Virginia Court of Appeals denies workers compensation award during work furlough

In Utility Trailer Manufacturing Company and Liberty Insurance Corporation v. Testerman, No. 1484-10-3 (Va. App. July 12, 2011), the Court considered the issue whether a furlough from work of pre-defined and limited duration, applicable to all manufacturing employees, both those with and without restricted work capacity, justifies an award for lost wages to a worker with restricted capacity, in the absence of evidence demonstrating a causal relationship between that restriction and the wage loss. The Court concluded, with a dissent, that such an award under these circumstances is not authorized by the Act.

Due to a work related injury, the claimant was awarded benefits including permanent partial disability. Subsequently, the claimant resumed his work as an hourly employee on the manufacturing line with the same employer, commensurate with his restricted work capacity.

The employer shut down the manufacturing line for one week and furloughed all employees on that line, including the claimant, during an annual inventory count. The claimant then filed an application for workers compensation benefits for the furlough period. The claimant returned to work following the furlough at his same salary.

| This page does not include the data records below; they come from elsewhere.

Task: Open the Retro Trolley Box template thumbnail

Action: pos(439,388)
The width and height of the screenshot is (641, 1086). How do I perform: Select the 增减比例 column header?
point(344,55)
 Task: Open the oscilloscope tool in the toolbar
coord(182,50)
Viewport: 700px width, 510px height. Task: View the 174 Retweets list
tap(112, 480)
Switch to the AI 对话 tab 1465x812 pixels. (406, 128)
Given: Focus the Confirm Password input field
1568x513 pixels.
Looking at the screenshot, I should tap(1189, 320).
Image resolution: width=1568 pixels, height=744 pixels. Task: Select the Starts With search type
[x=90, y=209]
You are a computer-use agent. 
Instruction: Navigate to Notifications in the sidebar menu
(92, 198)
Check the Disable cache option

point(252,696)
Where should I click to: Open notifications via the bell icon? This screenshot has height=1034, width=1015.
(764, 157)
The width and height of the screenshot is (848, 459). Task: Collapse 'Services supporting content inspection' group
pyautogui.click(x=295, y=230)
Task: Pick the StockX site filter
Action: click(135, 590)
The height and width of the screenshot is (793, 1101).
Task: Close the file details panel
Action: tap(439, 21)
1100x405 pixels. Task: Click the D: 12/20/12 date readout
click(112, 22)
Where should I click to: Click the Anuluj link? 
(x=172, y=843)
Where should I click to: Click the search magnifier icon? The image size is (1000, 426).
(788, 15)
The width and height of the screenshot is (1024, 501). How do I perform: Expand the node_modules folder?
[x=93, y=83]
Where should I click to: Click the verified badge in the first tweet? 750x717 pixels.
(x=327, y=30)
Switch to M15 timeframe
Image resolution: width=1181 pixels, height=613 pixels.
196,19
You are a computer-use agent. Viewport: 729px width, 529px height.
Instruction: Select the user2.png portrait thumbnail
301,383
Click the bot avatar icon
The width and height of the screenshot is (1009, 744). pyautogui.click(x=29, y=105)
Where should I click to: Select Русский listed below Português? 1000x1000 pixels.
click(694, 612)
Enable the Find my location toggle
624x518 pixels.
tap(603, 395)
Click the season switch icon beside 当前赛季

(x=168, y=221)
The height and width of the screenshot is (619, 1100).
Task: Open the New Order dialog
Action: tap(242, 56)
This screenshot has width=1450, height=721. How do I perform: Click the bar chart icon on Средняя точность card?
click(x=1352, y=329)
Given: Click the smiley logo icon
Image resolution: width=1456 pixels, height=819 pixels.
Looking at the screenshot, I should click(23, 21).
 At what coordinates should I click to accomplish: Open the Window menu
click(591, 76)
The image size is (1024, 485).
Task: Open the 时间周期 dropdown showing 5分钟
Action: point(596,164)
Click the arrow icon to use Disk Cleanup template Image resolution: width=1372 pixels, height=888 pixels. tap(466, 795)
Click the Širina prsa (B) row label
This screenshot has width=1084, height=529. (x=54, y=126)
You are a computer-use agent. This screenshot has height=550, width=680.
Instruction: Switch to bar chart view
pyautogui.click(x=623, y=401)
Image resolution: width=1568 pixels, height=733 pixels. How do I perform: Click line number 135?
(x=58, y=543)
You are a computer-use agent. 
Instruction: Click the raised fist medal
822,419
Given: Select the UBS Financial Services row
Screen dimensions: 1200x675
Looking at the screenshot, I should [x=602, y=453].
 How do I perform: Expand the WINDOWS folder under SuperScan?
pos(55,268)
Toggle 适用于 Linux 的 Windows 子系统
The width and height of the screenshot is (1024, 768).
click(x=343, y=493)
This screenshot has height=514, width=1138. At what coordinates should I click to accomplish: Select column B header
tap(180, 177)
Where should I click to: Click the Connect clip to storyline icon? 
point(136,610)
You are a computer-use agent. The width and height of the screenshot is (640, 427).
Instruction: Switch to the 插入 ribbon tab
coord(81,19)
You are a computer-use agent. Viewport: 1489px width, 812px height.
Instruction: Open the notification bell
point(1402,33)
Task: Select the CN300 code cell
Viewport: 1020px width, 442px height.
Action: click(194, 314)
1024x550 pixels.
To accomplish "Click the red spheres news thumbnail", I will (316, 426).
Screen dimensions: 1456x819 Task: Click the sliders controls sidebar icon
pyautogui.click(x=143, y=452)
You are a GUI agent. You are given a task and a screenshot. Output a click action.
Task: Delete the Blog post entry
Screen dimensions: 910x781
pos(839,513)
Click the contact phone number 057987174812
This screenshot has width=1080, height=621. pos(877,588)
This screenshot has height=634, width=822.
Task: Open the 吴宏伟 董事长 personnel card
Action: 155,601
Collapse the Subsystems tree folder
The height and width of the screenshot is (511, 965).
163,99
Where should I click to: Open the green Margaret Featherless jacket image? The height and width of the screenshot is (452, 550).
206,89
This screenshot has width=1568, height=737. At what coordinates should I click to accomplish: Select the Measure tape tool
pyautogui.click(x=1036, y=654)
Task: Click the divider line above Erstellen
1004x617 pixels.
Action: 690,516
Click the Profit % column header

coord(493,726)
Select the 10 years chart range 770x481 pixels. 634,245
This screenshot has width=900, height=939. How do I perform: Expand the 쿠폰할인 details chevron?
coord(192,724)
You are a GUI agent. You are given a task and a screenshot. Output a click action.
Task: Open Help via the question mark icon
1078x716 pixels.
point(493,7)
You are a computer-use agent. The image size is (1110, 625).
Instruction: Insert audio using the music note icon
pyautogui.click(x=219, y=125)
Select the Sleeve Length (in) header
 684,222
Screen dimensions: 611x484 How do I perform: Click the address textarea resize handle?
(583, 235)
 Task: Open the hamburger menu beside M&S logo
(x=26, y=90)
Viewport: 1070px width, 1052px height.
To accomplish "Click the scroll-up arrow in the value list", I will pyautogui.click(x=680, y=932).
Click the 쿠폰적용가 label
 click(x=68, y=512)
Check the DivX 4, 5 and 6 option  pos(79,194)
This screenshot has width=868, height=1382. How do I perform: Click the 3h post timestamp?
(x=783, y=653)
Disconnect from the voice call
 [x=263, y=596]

The Virginia Workers Compensation Commission awarded the claimant benefits during the furlough, awarding lost wage benefits because claimant's ability to compete economically with co-workers attempting to find work during a lay-off is permanently impaired.

In its analysis of the appeal, the Court of Appeals quoted with approval the statement of the rule by Larson, i.e., "Loss of employment should not be deemed due to disability if a worker without the disability would lose employment or suffer a reduction in earnings under the same economic conditions . . . ." The Court identified five factors to determine whether the same economic conditions applied to all workers:

We find they include: (1) the length of any furlough from work; (2) whether that furlough included all employees, restricted or not, of the same class; (3) the reason for the furlough; (4) whether the term of the furlough was pre-determined by the employer; and (5) whether employees were offered employment at the termination of the furlough. These factors address the fundamental issue in these cases: is any wage loss causally related to the injury?


The appellate court essentially agreed that a furlough of one week is simply of insufficient duration to reasonably conclude that the claimant's ability to obtain other light duty work was the result of his disability. The Court held only that during a furlough a condition precedent for an award to a partially incapacitated employee for lost wages (or diminution in earning power) is a causal relationship between that incapacity and that loss. Claimant did not demonstrate that his lost wages were causally related to his injury.